- _YOUR OBJECTIVE_:
Output, word for word, every line from the start of the listing down to and including the line that contains "Task: Click the refresh icon in header"; include nothing else.
───── DATA SHOWN
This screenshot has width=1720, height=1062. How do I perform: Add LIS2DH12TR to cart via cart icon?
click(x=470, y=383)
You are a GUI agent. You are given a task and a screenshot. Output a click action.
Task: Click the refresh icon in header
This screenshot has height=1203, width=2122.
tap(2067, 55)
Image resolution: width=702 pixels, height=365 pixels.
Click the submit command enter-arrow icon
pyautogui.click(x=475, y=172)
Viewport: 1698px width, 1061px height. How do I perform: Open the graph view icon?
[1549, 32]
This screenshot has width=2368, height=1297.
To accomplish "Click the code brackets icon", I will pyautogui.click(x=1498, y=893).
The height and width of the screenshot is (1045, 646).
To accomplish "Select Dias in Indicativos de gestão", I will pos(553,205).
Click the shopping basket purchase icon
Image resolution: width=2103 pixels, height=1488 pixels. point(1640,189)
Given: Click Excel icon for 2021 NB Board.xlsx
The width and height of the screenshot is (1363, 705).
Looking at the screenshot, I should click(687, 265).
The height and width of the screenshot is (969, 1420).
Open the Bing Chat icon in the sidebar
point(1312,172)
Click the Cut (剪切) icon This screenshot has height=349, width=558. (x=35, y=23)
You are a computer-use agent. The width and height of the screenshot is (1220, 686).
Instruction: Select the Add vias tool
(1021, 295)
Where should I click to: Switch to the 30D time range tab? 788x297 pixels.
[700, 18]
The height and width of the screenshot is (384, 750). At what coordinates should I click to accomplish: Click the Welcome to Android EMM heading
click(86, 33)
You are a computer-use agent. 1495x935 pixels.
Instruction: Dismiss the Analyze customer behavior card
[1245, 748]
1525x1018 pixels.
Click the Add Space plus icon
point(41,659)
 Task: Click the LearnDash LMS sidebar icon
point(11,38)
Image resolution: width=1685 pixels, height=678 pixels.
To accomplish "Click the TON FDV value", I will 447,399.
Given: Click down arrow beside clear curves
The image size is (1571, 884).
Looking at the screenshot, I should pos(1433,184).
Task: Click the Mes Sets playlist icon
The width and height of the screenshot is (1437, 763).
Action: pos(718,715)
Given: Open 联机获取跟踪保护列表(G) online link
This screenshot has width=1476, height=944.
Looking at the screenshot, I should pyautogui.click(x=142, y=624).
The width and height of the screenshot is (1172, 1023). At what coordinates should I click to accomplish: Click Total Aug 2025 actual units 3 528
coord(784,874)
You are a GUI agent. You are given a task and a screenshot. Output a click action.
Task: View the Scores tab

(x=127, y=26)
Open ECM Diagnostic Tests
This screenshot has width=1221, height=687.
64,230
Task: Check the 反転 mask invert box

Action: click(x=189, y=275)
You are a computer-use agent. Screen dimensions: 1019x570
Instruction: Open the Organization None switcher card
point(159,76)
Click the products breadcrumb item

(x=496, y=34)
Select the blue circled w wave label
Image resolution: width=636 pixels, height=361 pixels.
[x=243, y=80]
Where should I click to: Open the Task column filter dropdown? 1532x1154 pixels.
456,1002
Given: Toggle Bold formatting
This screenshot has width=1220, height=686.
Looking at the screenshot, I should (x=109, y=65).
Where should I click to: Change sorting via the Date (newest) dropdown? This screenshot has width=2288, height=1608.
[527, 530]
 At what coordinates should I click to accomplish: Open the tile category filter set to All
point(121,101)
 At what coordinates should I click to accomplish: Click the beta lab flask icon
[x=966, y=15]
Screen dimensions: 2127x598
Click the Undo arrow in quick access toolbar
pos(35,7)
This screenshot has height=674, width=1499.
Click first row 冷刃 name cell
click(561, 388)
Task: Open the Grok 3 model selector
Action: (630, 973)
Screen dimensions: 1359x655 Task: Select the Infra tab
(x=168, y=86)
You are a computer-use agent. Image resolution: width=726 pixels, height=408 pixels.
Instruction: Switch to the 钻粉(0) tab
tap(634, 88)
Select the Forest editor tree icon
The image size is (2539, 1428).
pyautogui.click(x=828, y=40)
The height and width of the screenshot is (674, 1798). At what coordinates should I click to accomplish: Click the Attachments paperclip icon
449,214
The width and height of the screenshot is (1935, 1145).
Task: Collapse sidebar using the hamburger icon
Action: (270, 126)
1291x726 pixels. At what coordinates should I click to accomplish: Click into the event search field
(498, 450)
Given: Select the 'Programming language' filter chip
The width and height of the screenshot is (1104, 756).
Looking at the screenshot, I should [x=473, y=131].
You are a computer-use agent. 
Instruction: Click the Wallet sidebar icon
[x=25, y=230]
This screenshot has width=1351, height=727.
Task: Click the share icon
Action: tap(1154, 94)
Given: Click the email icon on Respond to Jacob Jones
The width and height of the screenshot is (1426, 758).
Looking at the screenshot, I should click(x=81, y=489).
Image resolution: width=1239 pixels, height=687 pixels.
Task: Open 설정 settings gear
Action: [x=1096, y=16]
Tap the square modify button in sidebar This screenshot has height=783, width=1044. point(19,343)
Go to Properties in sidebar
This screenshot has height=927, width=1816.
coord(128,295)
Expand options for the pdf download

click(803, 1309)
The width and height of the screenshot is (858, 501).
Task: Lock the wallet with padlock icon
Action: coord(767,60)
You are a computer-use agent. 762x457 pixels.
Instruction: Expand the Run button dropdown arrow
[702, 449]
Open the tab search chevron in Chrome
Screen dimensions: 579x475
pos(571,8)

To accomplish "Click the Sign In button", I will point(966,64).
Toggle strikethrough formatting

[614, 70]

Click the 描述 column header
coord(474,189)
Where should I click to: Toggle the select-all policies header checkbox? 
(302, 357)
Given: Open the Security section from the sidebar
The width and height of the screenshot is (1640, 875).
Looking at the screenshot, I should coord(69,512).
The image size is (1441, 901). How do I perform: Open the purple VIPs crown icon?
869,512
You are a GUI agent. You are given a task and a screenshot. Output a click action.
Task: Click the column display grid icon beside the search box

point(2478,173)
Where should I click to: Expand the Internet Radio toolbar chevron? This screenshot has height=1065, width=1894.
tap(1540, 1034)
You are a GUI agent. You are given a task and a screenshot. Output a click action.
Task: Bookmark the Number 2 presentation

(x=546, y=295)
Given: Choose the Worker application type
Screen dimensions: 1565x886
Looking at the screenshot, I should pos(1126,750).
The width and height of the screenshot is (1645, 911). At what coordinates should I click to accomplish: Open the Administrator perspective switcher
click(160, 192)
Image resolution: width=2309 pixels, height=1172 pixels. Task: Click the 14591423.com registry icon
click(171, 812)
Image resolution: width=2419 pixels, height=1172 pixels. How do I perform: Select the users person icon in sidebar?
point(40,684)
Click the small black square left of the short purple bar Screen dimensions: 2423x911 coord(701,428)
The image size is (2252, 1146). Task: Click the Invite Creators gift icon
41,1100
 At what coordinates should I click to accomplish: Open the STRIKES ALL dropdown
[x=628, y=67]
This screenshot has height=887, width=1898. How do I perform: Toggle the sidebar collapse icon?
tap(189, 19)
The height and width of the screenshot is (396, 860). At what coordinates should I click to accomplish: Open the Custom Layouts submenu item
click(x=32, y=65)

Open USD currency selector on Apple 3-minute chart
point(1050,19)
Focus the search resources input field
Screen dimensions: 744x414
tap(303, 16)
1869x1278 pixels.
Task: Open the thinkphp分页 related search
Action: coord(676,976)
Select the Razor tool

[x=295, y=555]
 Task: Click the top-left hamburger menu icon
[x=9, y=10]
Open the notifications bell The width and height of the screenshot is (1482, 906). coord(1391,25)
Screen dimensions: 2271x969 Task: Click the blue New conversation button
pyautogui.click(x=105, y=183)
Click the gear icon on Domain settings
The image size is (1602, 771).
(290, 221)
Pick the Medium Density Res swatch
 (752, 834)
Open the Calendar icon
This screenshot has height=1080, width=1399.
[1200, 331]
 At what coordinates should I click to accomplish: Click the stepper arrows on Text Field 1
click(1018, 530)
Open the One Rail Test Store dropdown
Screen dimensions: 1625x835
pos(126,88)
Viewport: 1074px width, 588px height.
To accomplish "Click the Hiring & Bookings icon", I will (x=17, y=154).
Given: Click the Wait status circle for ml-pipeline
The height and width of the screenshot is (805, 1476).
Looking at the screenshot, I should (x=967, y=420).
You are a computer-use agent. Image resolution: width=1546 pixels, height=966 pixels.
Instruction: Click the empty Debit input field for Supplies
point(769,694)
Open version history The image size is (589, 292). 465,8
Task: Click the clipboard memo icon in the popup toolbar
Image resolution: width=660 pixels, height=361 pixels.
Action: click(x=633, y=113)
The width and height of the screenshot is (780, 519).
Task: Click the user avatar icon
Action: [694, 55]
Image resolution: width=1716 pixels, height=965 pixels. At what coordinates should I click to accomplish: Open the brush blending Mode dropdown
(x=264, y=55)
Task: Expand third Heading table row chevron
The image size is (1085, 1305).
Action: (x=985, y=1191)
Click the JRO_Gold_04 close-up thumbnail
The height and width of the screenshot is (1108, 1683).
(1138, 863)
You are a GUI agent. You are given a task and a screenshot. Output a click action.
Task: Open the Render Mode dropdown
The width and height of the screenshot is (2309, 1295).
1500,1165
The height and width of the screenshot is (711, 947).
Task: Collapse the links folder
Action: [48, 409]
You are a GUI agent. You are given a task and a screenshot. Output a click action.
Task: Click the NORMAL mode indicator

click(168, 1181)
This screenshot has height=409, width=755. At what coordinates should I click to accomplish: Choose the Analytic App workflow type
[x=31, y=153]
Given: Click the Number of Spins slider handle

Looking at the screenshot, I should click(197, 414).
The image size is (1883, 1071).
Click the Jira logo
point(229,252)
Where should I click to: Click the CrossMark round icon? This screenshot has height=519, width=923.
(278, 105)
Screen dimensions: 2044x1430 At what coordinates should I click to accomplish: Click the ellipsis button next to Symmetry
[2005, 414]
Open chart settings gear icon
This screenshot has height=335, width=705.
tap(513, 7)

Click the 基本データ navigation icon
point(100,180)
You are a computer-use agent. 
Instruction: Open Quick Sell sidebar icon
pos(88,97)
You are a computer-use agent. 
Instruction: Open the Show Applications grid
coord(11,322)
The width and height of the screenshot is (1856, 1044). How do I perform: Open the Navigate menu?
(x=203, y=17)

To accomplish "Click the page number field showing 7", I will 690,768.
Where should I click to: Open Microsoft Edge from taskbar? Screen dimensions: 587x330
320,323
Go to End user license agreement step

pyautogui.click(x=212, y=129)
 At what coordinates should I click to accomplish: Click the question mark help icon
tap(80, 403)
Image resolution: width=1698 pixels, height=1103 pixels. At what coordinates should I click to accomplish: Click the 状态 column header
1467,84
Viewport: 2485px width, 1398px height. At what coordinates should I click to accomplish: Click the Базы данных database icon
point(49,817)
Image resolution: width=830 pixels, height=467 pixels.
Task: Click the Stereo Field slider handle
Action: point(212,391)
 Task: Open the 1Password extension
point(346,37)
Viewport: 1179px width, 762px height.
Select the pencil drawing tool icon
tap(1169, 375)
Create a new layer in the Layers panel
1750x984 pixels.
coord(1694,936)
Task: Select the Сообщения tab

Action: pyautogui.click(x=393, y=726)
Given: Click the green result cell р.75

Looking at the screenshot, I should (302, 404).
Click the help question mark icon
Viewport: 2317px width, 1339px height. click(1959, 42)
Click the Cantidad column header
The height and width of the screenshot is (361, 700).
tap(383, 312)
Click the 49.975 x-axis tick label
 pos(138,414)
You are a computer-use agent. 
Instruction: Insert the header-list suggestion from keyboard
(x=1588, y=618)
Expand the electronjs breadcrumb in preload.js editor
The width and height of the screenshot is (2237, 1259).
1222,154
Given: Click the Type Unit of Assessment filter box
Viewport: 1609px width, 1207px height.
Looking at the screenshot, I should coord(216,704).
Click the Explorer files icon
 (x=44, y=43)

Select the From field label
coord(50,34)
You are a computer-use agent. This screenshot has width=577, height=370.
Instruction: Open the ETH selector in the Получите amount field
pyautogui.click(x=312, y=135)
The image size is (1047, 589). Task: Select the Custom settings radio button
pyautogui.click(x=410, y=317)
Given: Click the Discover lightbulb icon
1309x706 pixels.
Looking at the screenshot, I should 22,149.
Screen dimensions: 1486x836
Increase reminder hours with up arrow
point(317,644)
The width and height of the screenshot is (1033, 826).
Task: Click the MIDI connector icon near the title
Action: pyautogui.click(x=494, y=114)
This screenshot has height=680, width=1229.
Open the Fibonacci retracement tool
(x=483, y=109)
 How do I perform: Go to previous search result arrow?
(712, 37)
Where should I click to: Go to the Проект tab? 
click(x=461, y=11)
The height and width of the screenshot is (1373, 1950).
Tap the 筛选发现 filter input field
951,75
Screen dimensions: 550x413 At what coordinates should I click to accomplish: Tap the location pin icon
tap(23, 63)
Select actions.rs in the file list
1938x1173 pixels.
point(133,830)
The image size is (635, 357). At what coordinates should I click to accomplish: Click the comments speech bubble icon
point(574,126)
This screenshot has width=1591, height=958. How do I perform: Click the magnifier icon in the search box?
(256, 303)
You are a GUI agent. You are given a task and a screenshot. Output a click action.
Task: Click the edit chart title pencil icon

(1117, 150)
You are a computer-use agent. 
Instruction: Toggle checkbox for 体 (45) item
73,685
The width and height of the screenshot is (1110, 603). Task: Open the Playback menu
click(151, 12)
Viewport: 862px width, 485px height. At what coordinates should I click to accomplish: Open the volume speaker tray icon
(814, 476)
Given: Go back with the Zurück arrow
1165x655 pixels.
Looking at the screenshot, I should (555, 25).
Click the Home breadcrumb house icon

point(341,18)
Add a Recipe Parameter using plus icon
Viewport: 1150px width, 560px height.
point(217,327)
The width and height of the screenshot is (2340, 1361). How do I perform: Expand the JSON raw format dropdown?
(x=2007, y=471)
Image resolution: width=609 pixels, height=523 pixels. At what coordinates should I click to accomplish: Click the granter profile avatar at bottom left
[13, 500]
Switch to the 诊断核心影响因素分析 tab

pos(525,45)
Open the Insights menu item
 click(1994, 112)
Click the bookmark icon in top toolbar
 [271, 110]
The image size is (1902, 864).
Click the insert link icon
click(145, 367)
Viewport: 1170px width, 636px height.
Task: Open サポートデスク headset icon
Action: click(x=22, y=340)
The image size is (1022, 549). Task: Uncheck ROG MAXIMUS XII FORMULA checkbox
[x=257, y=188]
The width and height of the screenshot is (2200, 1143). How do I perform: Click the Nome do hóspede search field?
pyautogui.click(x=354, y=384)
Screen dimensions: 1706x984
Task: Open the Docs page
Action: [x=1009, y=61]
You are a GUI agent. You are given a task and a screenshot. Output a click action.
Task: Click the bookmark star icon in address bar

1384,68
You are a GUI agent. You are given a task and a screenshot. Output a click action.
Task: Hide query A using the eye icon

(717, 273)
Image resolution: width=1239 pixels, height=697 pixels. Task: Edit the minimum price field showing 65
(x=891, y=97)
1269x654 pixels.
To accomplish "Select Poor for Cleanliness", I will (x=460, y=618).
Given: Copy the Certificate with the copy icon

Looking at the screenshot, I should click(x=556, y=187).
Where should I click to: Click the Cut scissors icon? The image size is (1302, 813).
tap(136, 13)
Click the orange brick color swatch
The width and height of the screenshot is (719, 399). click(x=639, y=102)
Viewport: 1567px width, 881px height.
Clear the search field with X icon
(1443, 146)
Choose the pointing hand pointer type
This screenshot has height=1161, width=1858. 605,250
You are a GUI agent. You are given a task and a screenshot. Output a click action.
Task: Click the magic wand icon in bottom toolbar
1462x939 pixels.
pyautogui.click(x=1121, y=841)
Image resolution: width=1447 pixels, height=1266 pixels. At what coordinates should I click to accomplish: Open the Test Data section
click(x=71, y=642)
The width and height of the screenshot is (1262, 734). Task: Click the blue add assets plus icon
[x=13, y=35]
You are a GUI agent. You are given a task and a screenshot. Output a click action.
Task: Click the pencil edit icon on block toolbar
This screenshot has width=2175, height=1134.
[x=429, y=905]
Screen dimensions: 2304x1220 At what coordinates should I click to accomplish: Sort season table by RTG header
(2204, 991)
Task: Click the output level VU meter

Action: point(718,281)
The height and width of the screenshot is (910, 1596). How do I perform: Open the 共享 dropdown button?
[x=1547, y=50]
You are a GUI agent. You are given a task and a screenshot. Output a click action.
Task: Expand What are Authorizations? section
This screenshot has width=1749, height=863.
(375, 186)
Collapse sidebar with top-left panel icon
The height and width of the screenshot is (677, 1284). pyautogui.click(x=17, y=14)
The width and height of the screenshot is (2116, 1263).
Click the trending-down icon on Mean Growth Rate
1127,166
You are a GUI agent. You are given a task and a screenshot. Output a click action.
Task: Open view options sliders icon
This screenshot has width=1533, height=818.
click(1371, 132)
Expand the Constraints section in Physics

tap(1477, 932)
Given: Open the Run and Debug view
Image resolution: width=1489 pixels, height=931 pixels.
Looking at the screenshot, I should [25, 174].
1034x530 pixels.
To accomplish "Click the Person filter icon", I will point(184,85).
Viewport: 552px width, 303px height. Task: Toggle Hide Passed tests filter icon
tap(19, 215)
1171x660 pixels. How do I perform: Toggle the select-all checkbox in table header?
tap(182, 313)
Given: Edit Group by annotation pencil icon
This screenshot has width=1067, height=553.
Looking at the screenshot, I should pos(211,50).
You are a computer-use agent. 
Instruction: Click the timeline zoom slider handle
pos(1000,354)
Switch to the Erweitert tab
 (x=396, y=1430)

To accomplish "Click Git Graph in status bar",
──────────
- _RESULT OF THIS TASK_:
This screenshot has width=1720, height=1062. How do I perform: Add LIS2DH12TR to cart via cart icon?
click(x=470, y=383)
You are a GUI agent. You are given a task and a screenshot. Output a click action.
Task: Click the refresh icon in header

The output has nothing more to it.